Adolfo: Hacerte la idea de la propia spin-off y a la regulación. Constituir en España una empresa es dificultoso. Desde la universidad se debe realizar un apoyo más efectivo en la creación y configuración en los primeros pasos de la spin-off, no significa que no lo dé, pero podría mejorar aún más. Hay que reconocer, por ejemplo, que hay espacios disponibles para las spin-off y con Citere, incluso, estamos en la incubadora de Breaker.

¿Cuál ha sido el aprendizaje más importante en esta etapa?

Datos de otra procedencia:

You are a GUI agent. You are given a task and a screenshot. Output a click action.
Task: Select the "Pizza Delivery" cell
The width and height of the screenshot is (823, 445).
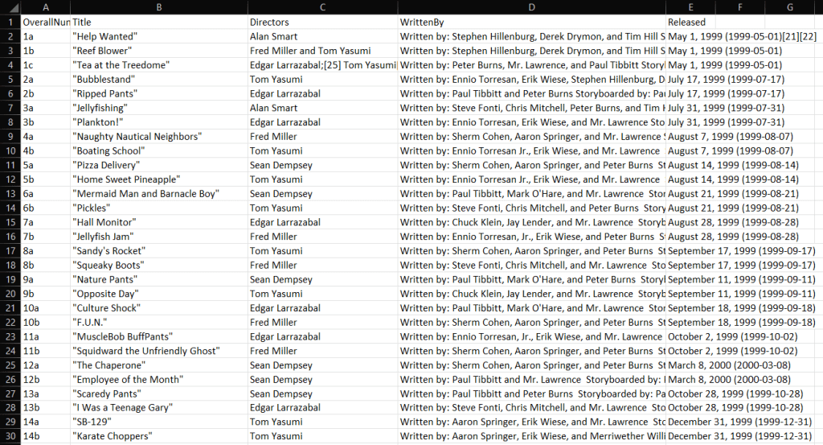point(159,165)
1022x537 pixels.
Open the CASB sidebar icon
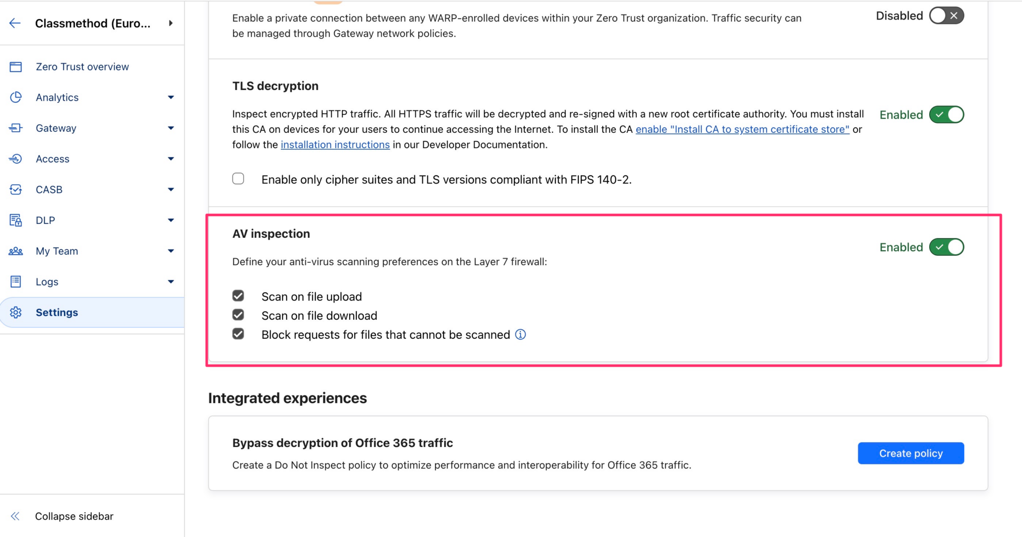click(16, 189)
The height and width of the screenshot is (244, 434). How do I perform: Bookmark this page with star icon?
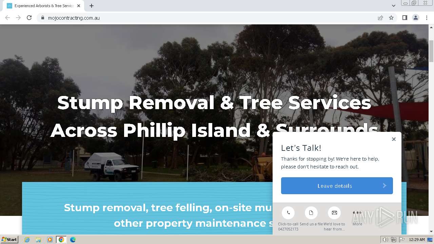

Mª del Mar: El potencial…el potencial humano, investigador y económico. Para mí es potencia cuando se contrata a personas egresadas del grado de sociología. Porque no son doctores pero sí investigadores. El potencial humano es esencial. Nosotros por ejemplo, nos entendemos, nos respetamos, hay una base de confianza absoluta y hay potencial económico, porque los PDI ya tienen sus propias actividades, pero hay mucha gente (estudiantes e investigadores) que puede incorporarse con toda la creatividad que tienen.

Adolfo:
Yo coloco en mayúscula esa potencialidad, y añado “la oportunidad”. Ella siempre está pero hay que saber verla y desarrollarla. Aprovechar las posibilidades de la Universidad, UGR Emprendedora, la OTRI, uniendo la potencialidad con el conocimiento, las capacidades, las habilidades de la propia disciplina y lo que esta oferta, que es un empuje empresarial… como cerrar ese círculo que es el ícono (isotipo) de Citere.